---------- GIVEN DATA ----------
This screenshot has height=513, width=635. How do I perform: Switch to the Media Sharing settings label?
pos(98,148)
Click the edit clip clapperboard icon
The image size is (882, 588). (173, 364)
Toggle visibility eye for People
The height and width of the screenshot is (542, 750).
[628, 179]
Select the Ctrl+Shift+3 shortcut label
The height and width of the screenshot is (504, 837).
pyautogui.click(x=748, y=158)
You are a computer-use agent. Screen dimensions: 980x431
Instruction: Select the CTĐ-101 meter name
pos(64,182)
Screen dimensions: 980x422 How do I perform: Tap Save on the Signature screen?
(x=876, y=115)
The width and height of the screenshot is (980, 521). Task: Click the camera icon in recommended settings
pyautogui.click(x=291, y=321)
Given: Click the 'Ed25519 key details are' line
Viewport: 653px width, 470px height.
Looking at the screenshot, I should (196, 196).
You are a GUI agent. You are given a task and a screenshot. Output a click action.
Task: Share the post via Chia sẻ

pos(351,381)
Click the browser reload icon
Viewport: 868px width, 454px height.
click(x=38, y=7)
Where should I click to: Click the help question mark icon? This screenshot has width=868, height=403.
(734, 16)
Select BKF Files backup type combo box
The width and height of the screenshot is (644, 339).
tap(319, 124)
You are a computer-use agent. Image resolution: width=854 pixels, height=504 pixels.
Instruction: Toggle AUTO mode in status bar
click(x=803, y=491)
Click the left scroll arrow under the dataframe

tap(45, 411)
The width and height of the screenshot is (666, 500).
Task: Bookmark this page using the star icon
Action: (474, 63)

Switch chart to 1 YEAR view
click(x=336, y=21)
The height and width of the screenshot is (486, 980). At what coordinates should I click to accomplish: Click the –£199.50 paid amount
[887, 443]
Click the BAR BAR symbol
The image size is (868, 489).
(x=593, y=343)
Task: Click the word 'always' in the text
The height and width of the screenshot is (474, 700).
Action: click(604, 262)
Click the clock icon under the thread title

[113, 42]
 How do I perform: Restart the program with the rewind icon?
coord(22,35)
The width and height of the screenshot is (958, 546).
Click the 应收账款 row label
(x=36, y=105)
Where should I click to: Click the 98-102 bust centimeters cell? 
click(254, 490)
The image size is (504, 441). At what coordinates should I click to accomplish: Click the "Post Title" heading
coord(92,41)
----------
> _ASSIGNMENT_:
Your task is to repeat every entry exactly.

> _FINISHED EXERCISE_:
This screenshot has height=513, width=635. How do I perform: Switch to the Media Sharing settings label?
pos(98,148)
Click the edit clip clapperboard icon
The image size is (882, 588). (173, 364)
Toggle visibility eye for People
The height and width of the screenshot is (542, 750).
[628, 179]
Select the Ctrl+Shift+3 shortcut label
The height and width of the screenshot is (504, 837).
pyautogui.click(x=748, y=158)
You are a computer-use agent. Screen dimensions: 980x431
Instruction: Select the CTĐ-101 meter name
pos(64,182)
Screen dimensions: 980x422 How do I perform: Tap Save on the Signature screen?
(x=876, y=115)
The width and height of the screenshot is (980, 521). Task: Click the camera icon in recommended settings
pyautogui.click(x=291, y=321)
Given: Click the 'Ed25519 key details are' line
Viewport: 653px width, 470px height.
Looking at the screenshot, I should (196, 196).
You are a GUI agent. You are given a task and a screenshot. Output a click action.
Task: Share the post via Chia sẻ

pos(351,381)
Click the browser reload icon
Viewport: 868px width, 454px height.
click(x=38, y=7)
Where should I click to: Click the help question mark icon? This screenshot has width=868, height=403.
(734, 16)
Select BKF Files backup type combo box
The width and height of the screenshot is (644, 339).
tap(319, 124)
You are a computer-use agent. Image resolution: width=854 pixels, height=504 pixels.
Instruction: Toggle AUTO mode in status bar
click(x=803, y=491)
Click the left scroll arrow under the dataframe

tap(45, 411)
The width and height of the screenshot is (666, 500).
Task: Bookmark this page using the star icon
Action: (474, 63)

Switch chart to 1 YEAR view
click(x=336, y=21)
The height and width of the screenshot is (486, 980). At what coordinates should I click to accomplish: Click the –£199.50 paid amount
[887, 443]
Click the BAR BAR symbol
The image size is (868, 489).
(x=593, y=343)
Task: Click the word 'always' in the text
The height and width of the screenshot is (474, 700).
Action: click(604, 262)
Click the clock icon under the thread title

[113, 42]
 How do I perform: Restart the program with the rewind icon?
coord(22,35)
The width and height of the screenshot is (958, 546).
Click the 应收账款 row label
(x=36, y=105)
Where should I click to: Click the 98-102 bust centimeters cell? 
click(254, 490)
The image size is (504, 441). At what coordinates should I click to accomplish: Click the "Post Title" heading
coord(92,41)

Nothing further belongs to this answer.